Statistical analyses were carried out in MATLAB R2012b (MathWorks, 2012) and R v2.14.0 using the lme4 package (R Development Core Team, 2008). Mean responses over 10 stimulus selections were compared using Wilcoxon matched-pairs signed-rank tests (two-tailed). Within-trial S′ preferences were tested using generalized linear mixed models (GLMMs), with color, condition and peck (at 10 levels) as fixed factors and individual chick as a random factor, and a binomial error term. Models were then tested using analysis of deviance. Correlation between choice and peck order was tested with Spearman's rank correlation in SPSS (SPSS Inc., Chicago, IL, USA).
RESULTS
Experiment 1: responses to novel high contrast patterns
This experiment examined how elevated contrast affects the initial responses to and learning about novel stimuli. We trained 36 pairs of chicks to both red (S+1) and yellow (S+2) patterns with low contrast (range 0.3) gray backgrounds. The unrewarded training stimuli (S−) were similar to the S+, but all gray. The tests compared chicks' responses to the S− and S+ training stimuli with their responses to novel (S′) stimuli with the familiar training colors, but having the low contrast gray tiles replaced with black and white tiles [i.e. high contrast: S′1 (red) and S′2 (yellow), respectively]. There were two test conditions: condition 1 (N=18) where the S+ and S′ stimuli had the same color (i.e. both either red or yellow: S+1 with S′1 or S+2 with S′2; Fig. 1A), and condition 2 (N=18) where the S+ and S′ colors were different (i.e. one red and the other yellow: S+1 with S′2 or S+2 with S′1; Fig. 1A). In the first test (T1), condition proved to have a highly significant effect on the preference for S′ over the first 10 selections (GLMM analysis of deviance; ; P=0.0002), hence we analysed them separately. However, S+ color per se proved to have no effect on stimulus preference (GLMM analysis of deviance; ; P=0.99). We therefore pooled the red and yellow responses for each condition to improve the power of our subsequent tests.
In the initial extinction tests (T1), the novel stimuli S′ with elevated background contrast were initially greatly preferred over S+ (Fig. 1B) (Osorio et al., 1999a). Overall, 32 of 36 (89%) first pecks were directed at the novel stimuli (Fig. 1B). This preference for S′ then rapidly declined over the subsequent nine selections (Spearman's rank correlation; rs=−0.914, P<0.0001). When S+ and S′ colors were different in the test (condition 2), fewer than half of the second choices were for the S′ high contrast pattern, which was thereafter (selections 3–10) no more attractive than S−. The rate of decline was slower in condition 1, where S+ and S′ colors were alike in the test (Fig. 1B).

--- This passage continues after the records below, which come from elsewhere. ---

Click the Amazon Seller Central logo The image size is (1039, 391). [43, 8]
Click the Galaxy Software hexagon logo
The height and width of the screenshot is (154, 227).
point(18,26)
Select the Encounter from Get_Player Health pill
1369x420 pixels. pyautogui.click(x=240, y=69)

Mean stimulus choice across 10 selections at T1 for condition 1 showed no significant preference for S+ over S′ (Wilcoxon matched-pairs signed-ranks; z=32, P>1). For condition 2 there appeared to be a strong preference for S+ over S′ (Wilcoxon matched-pairs signed-ranks; z=−3.64, P=0.0003), which can be explained by the very rapid extinction of and subsequent low preference following initial preference for S′ (see above and Fig. 1B). A simple explanation for the difference between condition 1 and condition 2 is that chicks were more readily able to distinguish the novel from the previously reinforced stimuli by color.

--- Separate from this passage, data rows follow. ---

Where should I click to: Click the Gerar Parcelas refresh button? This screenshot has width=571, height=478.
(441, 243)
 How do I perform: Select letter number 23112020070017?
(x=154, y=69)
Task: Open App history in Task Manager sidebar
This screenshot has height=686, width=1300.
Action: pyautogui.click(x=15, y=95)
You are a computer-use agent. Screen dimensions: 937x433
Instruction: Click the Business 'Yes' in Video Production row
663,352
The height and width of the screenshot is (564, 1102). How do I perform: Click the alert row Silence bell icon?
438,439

The chicks preferences were retested 4 h (T2) and 24 h (T3) after the first test. The choice for the novel patterns with elevated contrast (S′) remained uniformly low in both conditions, and did not differ significantly from that for S−, with the exception of condition 1 where at 24 h the preference for S− was significantly greater than that for S′ (Wilcoxon matched-pairs signed-ranks comparing mean selection for S′ and S−; condition 1: T2 z=−0.96, P=0.339; T3 z=−2.67, P=0.0075; condition 2: T2 z=−1.98, P=0.052; T3 P=0.783; Fig. 1B).

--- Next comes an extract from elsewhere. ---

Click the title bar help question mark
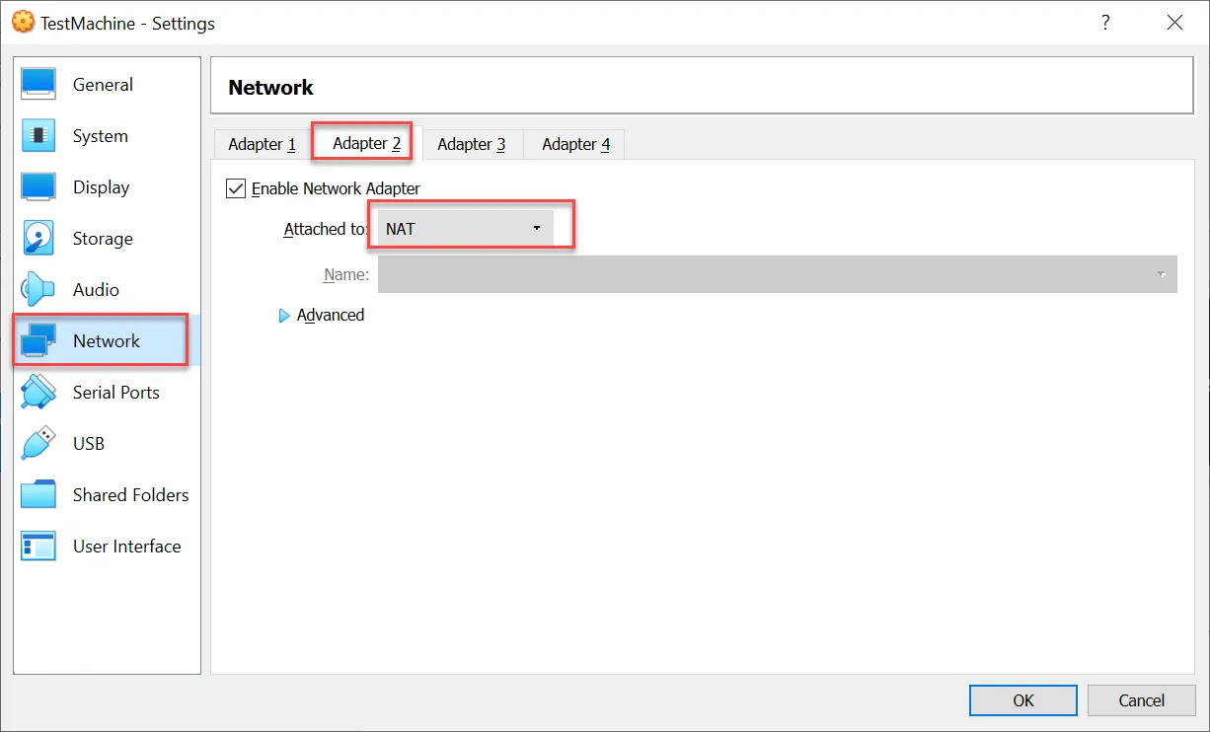The width and height of the screenshot is (1210, 732). pyautogui.click(x=1105, y=22)
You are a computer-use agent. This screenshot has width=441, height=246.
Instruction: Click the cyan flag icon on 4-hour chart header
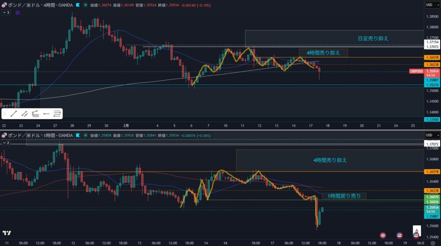pos(78,5)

Experiment 2: responses to novel low contrast patterns
Experiment 1 showed that chicks respond strongly to novel stimuli bearing a high contrast pattern, but quickly learn to reject the stimuli, and continue to ignore them for 24 h. Experiment 2 examined the effect of reduced contrast on responses to novel stimuli, and hence distinguishes between the effects of novelty and elevated contrast in experiment 1. Here, 20 pairs of chicks were trained to red or yellow tiles mixed with black and white (i.e. the high contrast S′ stimulus from experiment 1), and then tested with low contrast stimuli (i.e. the low contrast training stimulus S+ used in experiment 1; Fig. 1A). Analysis of deviance of the GLMMs showed that neither the training color nor differences between test and training colors (i.e. conditions 1 and 2 in experiment 1) had an effect on novel stimulus choice at T1 (color: , P=0.928; condition: , P=0.367), and so data were pooled to improve the power of subsequent tests.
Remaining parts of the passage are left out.